Characteristics | n |
---|---|
Patients who received any treatment | 2,184,666 |
Newly hospitalized cases | 410,112 |
Newly discharged cases | 424,727 |
Inpatients with at least one hospital stay | 334,437 |
Outpatients with at least one visit | 2,011,628 |
Number of in-hospital mortality | 20,448 |
Number of out-hospital mortality | 3,020 |
eTable 3 shows the number of inpatients and outpatients according to diagnosis category. The most prevalent diagnoses for inpatients were digestive system diseases (32.7%); circulatory system diseases (29.1%); and endocrine, nutritional, and metabolic diseases (25.6%). The most prevalent diagnosis for outpatients was diseases of the respiratory system (14.0%), followed by diseases of the digestive system (12.7%) and symptoms, signs, and abnormal clinical and laboratory findings not elsewhere classified (11.6%).
In this study, we introduced the RWD database, an EMR database linked to administrative data derived from 82 medical institutions. The RWD database is a potential data source for producing descriptive studies, comparative effectiveness studies, studies of adverse effects, and prediction studies in Japan. Studies using the RWD database have already been published in the fields of infectious diseases [15], cancer [16], endocrine diseases [17], cardiovascular diseases [18], rheumatoid arthritis [19], hemophilia [20], idiopathic pulmonary fibrosis [21], and renal disease [22].
The RWD has several advantages. First, the availability of laboratory test results enables researchers to use these data as outcome variables, such as blood glucose levels for diabetes care. Second, the two files for diagnosis information will assist researchers in conducting validation studies using claim-based diagnoses as index tests and EMR-based diagnosis as reference standards. Third, drug information derived from EMRs would allow researchers to investigate real-world prescription practices even in certain bundled payment plans, such as hospital fees for long-term care wards.

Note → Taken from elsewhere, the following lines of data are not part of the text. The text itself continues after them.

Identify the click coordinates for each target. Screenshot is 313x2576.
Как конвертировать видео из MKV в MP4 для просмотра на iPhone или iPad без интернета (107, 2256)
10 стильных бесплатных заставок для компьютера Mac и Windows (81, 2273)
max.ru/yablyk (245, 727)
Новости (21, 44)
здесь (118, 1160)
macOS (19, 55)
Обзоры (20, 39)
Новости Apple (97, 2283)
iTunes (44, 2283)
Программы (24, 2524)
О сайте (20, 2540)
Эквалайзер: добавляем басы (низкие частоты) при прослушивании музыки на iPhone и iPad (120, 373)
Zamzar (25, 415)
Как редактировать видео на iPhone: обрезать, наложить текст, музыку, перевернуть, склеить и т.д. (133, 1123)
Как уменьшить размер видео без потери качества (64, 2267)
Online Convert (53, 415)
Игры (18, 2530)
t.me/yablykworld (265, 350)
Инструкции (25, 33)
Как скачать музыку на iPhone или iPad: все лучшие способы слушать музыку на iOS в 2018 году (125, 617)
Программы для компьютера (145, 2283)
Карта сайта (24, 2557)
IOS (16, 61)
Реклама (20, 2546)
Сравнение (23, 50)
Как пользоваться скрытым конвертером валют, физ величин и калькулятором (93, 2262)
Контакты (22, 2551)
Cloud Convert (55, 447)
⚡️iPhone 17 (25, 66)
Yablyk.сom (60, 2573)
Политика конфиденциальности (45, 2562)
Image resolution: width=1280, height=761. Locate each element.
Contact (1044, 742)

There are also some limitations to the RWD database that are worth mentioning. First, some medical institutions with EMRs do not have claims or DPC data, especially during the early phase of data collection. This is because medical institutions have no obligation to store administrative data for long-term. This limitation raises concerns about monitoring long-term patient follow-up. Second, no information was available for patients who received treatment outside the participating medical institutions because this was an institution-based study. Third, physiological function and imaging tests are not recorded in current stage of the project. Fourth, the severity of most disease conditions could not be identified using laboratory test results alone. Fifth, the participating medical institutions were mainly DPC hospitals, which limited the representativeness of the data for all medical institutions.
The established RWD database provides an opportunity and strategy to produce real-world clinical evidence for Japan.

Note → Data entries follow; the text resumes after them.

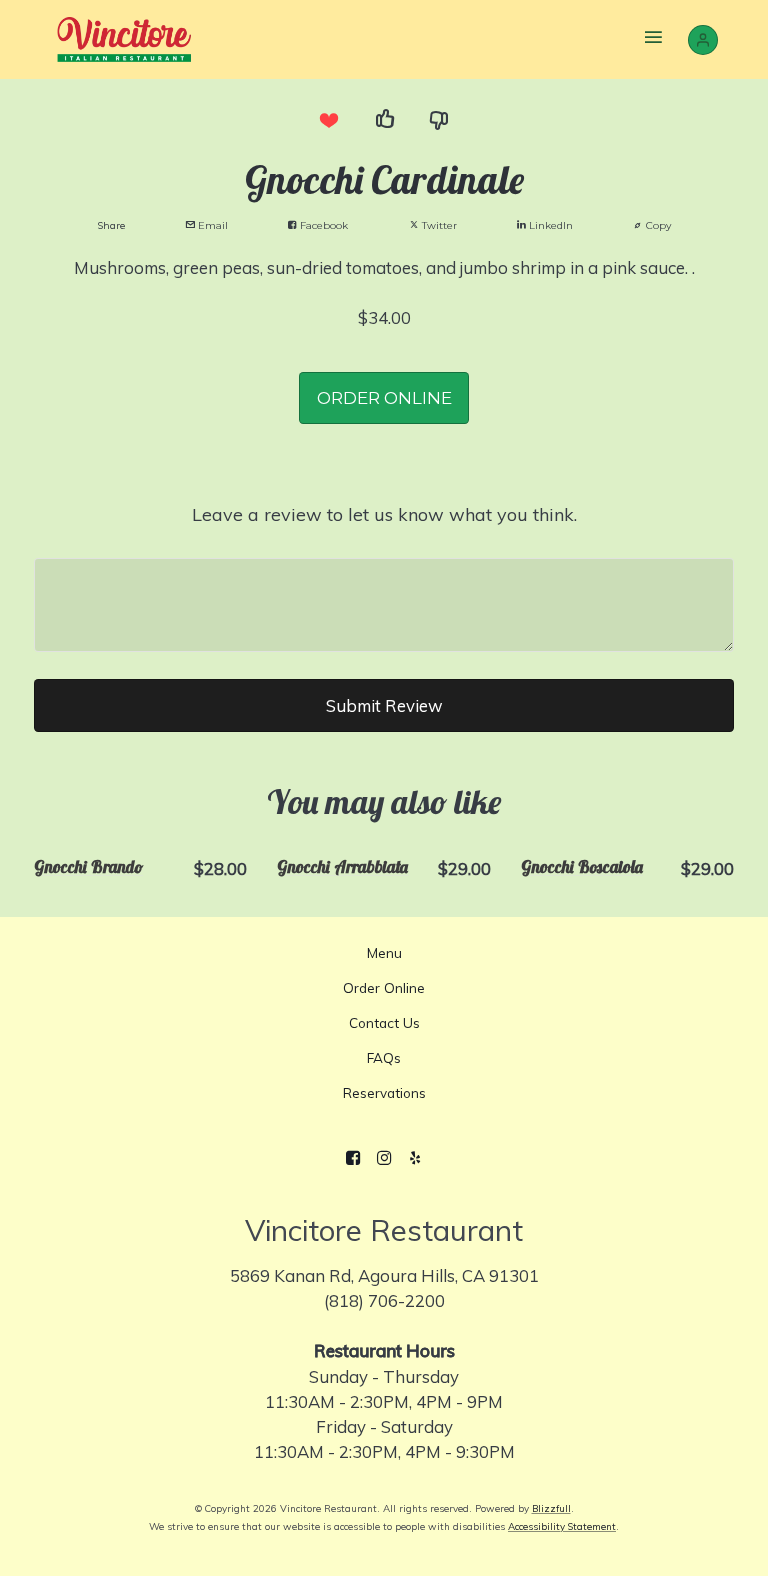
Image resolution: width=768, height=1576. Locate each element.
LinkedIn (549, 225)
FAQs (384, 1057)
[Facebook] (353, 1159)
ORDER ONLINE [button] (384, 398)
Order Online (384, 987)
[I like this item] (384, 120)
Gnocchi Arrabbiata (342, 866)
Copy (657, 225)
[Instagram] (384, 1159)
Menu (384, 952)
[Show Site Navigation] (654, 39)
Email (211, 225)
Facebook (322, 225)
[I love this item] (328, 120)
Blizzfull (551, 1508)
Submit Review (384, 705)
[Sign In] (703, 40)
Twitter (438, 225)
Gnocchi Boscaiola (582, 866)
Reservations (384, 1092)
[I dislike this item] (440, 120)
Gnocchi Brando (88, 866)
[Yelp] (414, 1159)
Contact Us (384, 1022)
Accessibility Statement (562, 1526)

YO is a current employee, TF was an employee, HT is the former president, and TK is the current president of Real World Data Co., Ltd. This study was funded by the Real World Data Co., Ltd.

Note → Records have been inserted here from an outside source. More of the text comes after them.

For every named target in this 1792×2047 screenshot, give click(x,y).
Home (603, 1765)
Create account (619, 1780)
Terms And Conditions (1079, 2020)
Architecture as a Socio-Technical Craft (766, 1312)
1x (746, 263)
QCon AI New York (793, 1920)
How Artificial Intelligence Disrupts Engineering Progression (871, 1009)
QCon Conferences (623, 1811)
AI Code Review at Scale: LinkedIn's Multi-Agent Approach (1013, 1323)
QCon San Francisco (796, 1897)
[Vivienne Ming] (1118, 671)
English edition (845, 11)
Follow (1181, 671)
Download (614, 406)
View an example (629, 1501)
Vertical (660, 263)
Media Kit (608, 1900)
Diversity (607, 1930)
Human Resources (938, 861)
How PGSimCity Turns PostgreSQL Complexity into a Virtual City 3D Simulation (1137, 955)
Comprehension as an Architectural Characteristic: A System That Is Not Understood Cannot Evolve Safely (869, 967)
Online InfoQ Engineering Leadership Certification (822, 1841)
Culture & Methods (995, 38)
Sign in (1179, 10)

We thank Editage (www.editage.jp) for the English language editing.
YO, TF, HT conceptualised the study. YO performed statistical analyses. YO and TF wrote the first draft of the paper. HT, TT, SH contributed to interpreting the data and to the writing and revising of the manuscript.
Data cannot be publicly shared due to privacy and ethical reasons, as stipulated in contracts with participating medical institutions.